The press galleries’ problem though is relevance, which lies at the heart of any successful media outlet.

In 1831 when The Sydney Herald’s first edition was published, the front page was made up of advertisements and shipping notices as it was with all newspapers of the time.

That was relevant to the readers, they paid 7d – not an insubstantial amount in 1831 – to find out the latest in shipping movements, real estate sales and livestock prices which were essential to life and business in the colony.

It wasn’t until 1944 that the now Sydney Morning Herald moved news to the front page, the London Times held out until 1966. What was now relevant to readers were photos and wire stories from around the world.

Papers continued to do well despite the introduction of radio in the 1930s and TV in the 1950s because they were continued to be relevant to their readers. If you were looking a job, a house or where to take your mum for her 60th birthday then the local newspaper was the place to look.

The shift to sensationalism

In the 1980s all the media – newspapers, TV and radio stations – started a shift to sensationalism and infotainment and steadily all became less relevant to the populations they served.

At the time media outlets got away with it as there was no-where else for people to get news.
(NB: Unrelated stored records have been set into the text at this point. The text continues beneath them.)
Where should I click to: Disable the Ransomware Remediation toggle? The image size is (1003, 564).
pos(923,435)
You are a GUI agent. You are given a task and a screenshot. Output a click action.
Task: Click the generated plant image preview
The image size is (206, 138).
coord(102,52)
If you didn’t like stories about Princess Di’s wedding dress then you had to curl up in the corner with a good book.

Then the web came along.

All of a sudden engaged readers could get relevant information from all over the world.
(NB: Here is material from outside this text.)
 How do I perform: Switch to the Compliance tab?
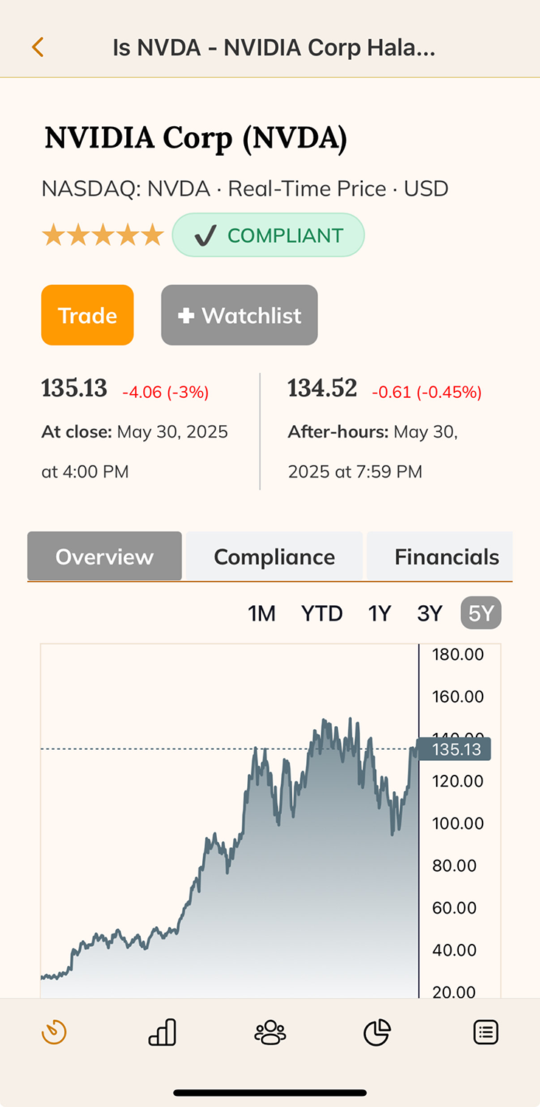pos(274,556)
With social media and blogs, reporting Kim Kardishian’s latest wardrobe malfunction raised a ‘so what’ from an audience that learned about it two days ago on TMZ, the Huffington Post or Facebook.

Making matters much, much worse were the advertising rivers of gold moved to specialist websites and Google.

Newspaper executives found their revenues were evaporating and they worked their way deeper into the quicksand by cutting costs in the areas where their editorial strengths lay, making them even less relevant to the readerships they want to serve.

Relevant lifestyles

Today the mummy bloggers – along with the food bloggers, travel bloggers and political bloggers – are attracting  audiences with relevant, useful content that the audience can engage with.

Last week’s embarrassing circus in Canberra was an example of how irrelevant the media, and much of politics, has become to the average Australian.

Indeed it’s interesting to contrast the self important Canberra press gallery pushing non-stories while fawning over their discredited ‘anonymous party sources’ with the genuinely questioning tone of the some of the bloggers.

So the mainstream, established media can kiss the mummy bloggers’ backsides; if they can’t find relevance in today’s society then they may as well shut up shop.

For politicians relevance is important too – political parties that pitch themselves to 19th Century class struggles or 1980s corporatist ideologies are as irrelevant to today’s society as the Soviet Communist Party.

It would serve the Prime Minister and her staff well to listen closely to what the mummy bloggers and their readers are saying.